#### AIM OF THE EXERCISE
A word-for-word restatement of every record is required.

======== RECORDS FOR THE EXERCISE

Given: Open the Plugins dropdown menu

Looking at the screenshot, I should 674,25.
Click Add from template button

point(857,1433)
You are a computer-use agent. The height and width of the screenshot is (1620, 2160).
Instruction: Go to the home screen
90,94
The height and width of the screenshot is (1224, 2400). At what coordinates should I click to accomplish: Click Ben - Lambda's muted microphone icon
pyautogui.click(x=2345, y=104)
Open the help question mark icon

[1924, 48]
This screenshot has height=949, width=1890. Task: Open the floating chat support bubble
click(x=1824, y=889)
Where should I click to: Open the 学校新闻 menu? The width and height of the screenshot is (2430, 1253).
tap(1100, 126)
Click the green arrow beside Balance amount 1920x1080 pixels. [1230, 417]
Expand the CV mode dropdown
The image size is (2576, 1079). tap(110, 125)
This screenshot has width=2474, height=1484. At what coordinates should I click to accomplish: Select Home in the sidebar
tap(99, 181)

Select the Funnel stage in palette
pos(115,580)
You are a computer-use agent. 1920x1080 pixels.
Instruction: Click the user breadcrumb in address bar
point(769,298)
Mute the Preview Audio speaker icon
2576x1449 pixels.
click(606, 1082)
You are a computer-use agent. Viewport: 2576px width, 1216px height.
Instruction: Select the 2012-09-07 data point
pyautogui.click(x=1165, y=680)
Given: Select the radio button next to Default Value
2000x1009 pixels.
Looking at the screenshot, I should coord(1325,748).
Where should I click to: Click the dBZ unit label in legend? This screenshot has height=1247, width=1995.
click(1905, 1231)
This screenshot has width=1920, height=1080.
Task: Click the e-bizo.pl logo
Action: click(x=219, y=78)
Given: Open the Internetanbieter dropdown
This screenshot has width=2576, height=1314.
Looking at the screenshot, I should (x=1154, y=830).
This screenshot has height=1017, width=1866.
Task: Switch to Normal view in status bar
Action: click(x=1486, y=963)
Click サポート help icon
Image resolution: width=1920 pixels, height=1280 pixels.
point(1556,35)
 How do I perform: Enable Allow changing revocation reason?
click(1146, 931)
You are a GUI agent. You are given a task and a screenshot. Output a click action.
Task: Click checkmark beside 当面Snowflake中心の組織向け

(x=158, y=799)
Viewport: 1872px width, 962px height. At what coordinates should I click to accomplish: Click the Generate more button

================

#### TASK RESULT
Given: Open the Plugins dropdown menu

Looking at the screenshot, I should 674,25.
Click Add from template button

point(857,1433)
You are a computer-use agent. The height and width of the screenshot is (1620, 2160).
Instruction: Go to the home screen
90,94
The height and width of the screenshot is (1224, 2400). At what coordinates should I click to accomplish: Click Ben - Lambda's muted microphone icon
pyautogui.click(x=2345, y=104)
Open the help question mark icon

[1924, 48]
This screenshot has height=949, width=1890. Task: Open the floating chat support bubble
click(x=1824, y=889)
Where should I click to: Open the 学校新闻 menu? The width and height of the screenshot is (2430, 1253).
tap(1100, 126)
Click the green arrow beside Balance amount 1920x1080 pixels. [1230, 417]
Expand the CV mode dropdown
The image size is (2576, 1079). tap(110, 125)
This screenshot has width=2474, height=1484. At what coordinates should I click to accomplish: Select Home in the sidebar
tap(99, 181)

Select the Funnel stage in palette
pos(115,580)
You are a computer-use agent. 1920x1080 pixels.
Instruction: Click the user breadcrumb in address bar
point(769,298)
Mute the Preview Audio speaker icon
2576x1449 pixels.
click(606, 1082)
You are a computer-use agent. Viewport: 2576px width, 1216px height.
Instruction: Select the 2012-09-07 data point
pyautogui.click(x=1165, y=680)
Given: Select the radio button next to Default Value
2000x1009 pixels.
Looking at the screenshot, I should coord(1325,748).
Where should I click to: Click the dBZ unit label in legend? This screenshot has height=1247, width=1995.
click(1905, 1231)
This screenshot has width=1920, height=1080.
Task: Click the e-bizo.pl logo
Action: click(x=219, y=78)
Given: Open the Internetanbieter dropdown
This screenshot has width=2576, height=1314.
Looking at the screenshot, I should (x=1154, y=830).
This screenshot has height=1017, width=1866.
Task: Switch to Normal view in status bar
Action: click(x=1486, y=963)
Click サポート help icon
Image resolution: width=1920 pixels, height=1280 pixels.
point(1556,35)
 How do I perform: Enable Allow changing revocation reason?
click(1146, 931)
You are a GUI agent. You are given a task and a screenshot. Output a click action.
Task: Click checkmark beside 当面Snowflake中心の組織向け

(x=158, y=799)
Viewport: 1872px width, 962px height. At what coordinates should I click to accomplish: Click the Generate more button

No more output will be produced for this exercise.